** Opening Provided data block **

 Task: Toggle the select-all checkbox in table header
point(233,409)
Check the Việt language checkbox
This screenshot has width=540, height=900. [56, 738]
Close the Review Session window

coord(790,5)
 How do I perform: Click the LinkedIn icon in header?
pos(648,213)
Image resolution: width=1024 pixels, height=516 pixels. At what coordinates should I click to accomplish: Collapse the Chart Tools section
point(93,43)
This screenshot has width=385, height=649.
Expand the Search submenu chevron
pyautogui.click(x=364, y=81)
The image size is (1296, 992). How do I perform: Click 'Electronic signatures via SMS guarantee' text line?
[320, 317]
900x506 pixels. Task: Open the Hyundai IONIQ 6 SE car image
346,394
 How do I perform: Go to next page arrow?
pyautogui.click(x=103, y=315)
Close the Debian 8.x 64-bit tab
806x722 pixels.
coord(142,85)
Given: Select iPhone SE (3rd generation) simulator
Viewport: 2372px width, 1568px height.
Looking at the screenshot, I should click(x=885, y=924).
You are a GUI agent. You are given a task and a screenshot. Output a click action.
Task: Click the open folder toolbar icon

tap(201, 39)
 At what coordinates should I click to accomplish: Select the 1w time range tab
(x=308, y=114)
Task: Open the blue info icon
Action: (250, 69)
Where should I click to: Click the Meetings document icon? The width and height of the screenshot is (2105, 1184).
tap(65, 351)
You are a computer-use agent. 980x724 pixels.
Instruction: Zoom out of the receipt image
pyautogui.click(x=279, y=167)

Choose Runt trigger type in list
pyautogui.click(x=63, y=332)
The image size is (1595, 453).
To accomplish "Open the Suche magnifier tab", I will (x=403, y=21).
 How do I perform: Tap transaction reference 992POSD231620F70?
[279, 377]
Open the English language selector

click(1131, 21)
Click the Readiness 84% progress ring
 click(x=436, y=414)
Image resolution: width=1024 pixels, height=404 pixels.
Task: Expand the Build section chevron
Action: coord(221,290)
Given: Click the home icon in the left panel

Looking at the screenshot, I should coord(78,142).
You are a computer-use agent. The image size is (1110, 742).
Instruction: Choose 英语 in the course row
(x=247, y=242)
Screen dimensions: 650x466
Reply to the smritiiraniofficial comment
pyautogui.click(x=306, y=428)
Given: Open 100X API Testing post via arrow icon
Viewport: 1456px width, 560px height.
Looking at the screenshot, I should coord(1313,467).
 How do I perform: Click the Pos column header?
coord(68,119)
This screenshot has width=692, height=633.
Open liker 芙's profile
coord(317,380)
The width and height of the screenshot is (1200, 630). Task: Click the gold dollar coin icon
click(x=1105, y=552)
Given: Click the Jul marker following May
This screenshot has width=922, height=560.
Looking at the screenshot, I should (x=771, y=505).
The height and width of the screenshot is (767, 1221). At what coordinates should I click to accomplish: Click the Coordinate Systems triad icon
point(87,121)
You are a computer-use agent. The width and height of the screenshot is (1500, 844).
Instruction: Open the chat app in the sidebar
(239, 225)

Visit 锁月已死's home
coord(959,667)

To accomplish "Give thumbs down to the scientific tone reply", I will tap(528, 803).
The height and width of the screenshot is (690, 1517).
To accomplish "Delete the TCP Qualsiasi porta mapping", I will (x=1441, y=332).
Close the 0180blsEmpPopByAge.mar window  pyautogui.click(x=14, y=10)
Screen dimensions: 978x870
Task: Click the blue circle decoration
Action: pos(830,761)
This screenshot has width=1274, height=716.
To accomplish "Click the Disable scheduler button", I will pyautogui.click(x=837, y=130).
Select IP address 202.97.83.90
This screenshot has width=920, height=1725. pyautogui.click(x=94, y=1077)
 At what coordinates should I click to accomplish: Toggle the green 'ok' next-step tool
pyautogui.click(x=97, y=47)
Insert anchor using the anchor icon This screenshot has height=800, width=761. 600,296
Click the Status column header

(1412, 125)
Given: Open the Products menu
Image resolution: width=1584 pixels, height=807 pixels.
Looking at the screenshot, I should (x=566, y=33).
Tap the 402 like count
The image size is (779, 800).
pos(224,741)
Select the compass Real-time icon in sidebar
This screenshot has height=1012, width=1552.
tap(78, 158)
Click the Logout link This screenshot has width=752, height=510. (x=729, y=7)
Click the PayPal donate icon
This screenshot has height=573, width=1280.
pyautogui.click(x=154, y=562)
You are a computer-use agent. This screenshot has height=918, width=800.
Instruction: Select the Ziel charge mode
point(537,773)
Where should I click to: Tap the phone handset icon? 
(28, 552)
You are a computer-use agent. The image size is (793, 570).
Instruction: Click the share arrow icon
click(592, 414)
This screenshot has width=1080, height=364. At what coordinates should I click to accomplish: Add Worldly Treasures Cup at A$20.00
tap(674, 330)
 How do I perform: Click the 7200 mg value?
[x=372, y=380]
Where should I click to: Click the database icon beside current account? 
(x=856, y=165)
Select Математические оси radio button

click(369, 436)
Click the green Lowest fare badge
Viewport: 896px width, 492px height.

** Closing Provided data block **

Assignment -
The records above should be reproduced in full, exactly as they read.

Result for this exercise -
 Task: Toggle the select-all checkbox in table header
point(233,409)
Check the Việt language checkbox
This screenshot has width=540, height=900. [56, 738]
Close the Review Session window

coord(790,5)
 How do I perform: Click the LinkedIn icon in header?
pos(648,213)
Image resolution: width=1024 pixels, height=516 pixels. At what coordinates should I click to accomplish: Collapse the Chart Tools section
point(93,43)
This screenshot has width=385, height=649.
Expand the Search submenu chevron
pyautogui.click(x=364, y=81)
The image size is (1296, 992). How do I perform: Click 'Electronic signatures via SMS guarantee' text line?
[320, 317]
900x506 pixels. Task: Open the Hyundai IONIQ 6 SE car image
346,394
 How do I perform: Go to next page arrow?
pyautogui.click(x=103, y=315)
Close the Debian 8.x 64-bit tab
806x722 pixels.
coord(142,85)
Given: Select iPhone SE (3rd generation) simulator
Viewport: 2372px width, 1568px height.
Looking at the screenshot, I should click(x=885, y=924).
You are a GUI agent. You are given a task and a screenshot. Output a click action.
Task: Click the open folder toolbar icon

tap(201, 39)
 At what coordinates should I click to accomplish: Select the 1w time range tab
(x=308, y=114)
Task: Open the blue info icon
Action: (250, 69)
Where should I click to: Click the Meetings document icon? The width and height of the screenshot is (2105, 1184).
tap(65, 351)
You are a computer-use agent. 980x724 pixels.
Instruction: Zoom out of the receipt image
pyautogui.click(x=279, y=167)

Choose Runt trigger type in list
pyautogui.click(x=63, y=332)
The image size is (1595, 453).
To accomplish "Open the Suche magnifier tab", I will (x=403, y=21).
 How do I perform: Tap transaction reference 992POSD231620F70?
[279, 377]
Open the English language selector

click(1131, 21)
Click the Readiness 84% progress ring
 click(x=436, y=414)
Image resolution: width=1024 pixels, height=404 pixels.
Task: Expand the Build section chevron
Action: coord(221,290)
Given: Click the home icon in the left panel

Looking at the screenshot, I should coord(78,142).
You are a computer-use agent. The image size is (1110, 742).
Instruction: Choose 英语 in the course row
(x=247, y=242)
Screen dimensions: 650x466
Reply to the smritiiraniofficial comment
pyautogui.click(x=306, y=428)
Given: Open 100X API Testing post via arrow icon
Viewport: 1456px width, 560px height.
Looking at the screenshot, I should coord(1313,467).
 How do I perform: Click the Pos column header?
coord(68,119)
This screenshot has width=692, height=633.
Open liker 芙's profile
coord(317,380)
The width and height of the screenshot is (1200, 630). Task: Click the gold dollar coin icon
click(x=1105, y=552)
Given: Click the Jul marker following May
This screenshot has width=922, height=560.
Looking at the screenshot, I should (x=771, y=505).
The height and width of the screenshot is (767, 1221). At what coordinates should I click to accomplish: Click the Coordinate Systems triad icon
point(87,121)
You are a computer-use agent. The width and height of the screenshot is (1500, 844).
Instruction: Open the chat app in the sidebar
(239, 225)

Visit 锁月已死's home
coord(959,667)

To accomplish "Give thumbs down to the scientific tone reply", I will tap(528, 803).
The height and width of the screenshot is (690, 1517).
To accomplish "Delete the TCP Qualsiasi porta mapping", I will (x=1441, y=332).
Close the 0180blsEmpPopByAge.mar window  pyautogui.click(x=14, y=10)
Screen dimensions: 978x870
Task: Click the blue circle decoration
Action: pos(830,761)
This screenshot has width=1274, height=716.
To accomplish "Click the Disable scheduler button", I will pyautogui.click(x=837, y=130).
Select IP address 202.97.83.90
This screenshot has width=920, height=1725. pyautogui.click(x=94, y=1077)
 At what coordinates should I click to accomplish: Toggle the green 'ok' next-step tool
pyautogui.click(x=97, y=47)
Insert anchor using the anchor icon This screenshot has height=800, width=761. 600,296
Click the Status column header

(1412, 125)
Given: Open the Products menu
Image resolution: width=1584 pixels, height=807 pixels.
Looking at the screenshot, I should (x=566, y=33).
Tap the 402 like count
The image size is (779, 800).
pos(224,741)
Select the compass Real-time icon in sidebar
This screenshot has height=1012, width=1552.
tap(78, 158)
Click the Logout link This screenshot has width=752, height=510. (x=729, y=7)
Click the PayPal donate icon
This screenshot has height=573, width=1280.
pyautogui.click(x=154, y=562)
You are a computer-use agent. This screenshot has height=918, width=800.
Instruction: Select the Ziel charge mode
point(537,773)
Where should I click to: Tap the phone handset icon? 
(28, 552)
You are a computer-use agent. The image size is (793, 570).
Instruction: Click the share arrow icon
click(592, 414)
This screenshot has width=1080, height=364. At what coordinates should I click to accomplish: Add Worldly Treasures Cup at A$20.00
tap(674, 330)
 How do I perform: Click the 7200 mg value?
[x=372, y=380]
Where should I click to: Click the database icon beside current account? 
(x=856, y=165)
Select Математические оси radio button

click(369, 436)
Click the green Lowest fare badge
Viewport: 896px width, 492px height.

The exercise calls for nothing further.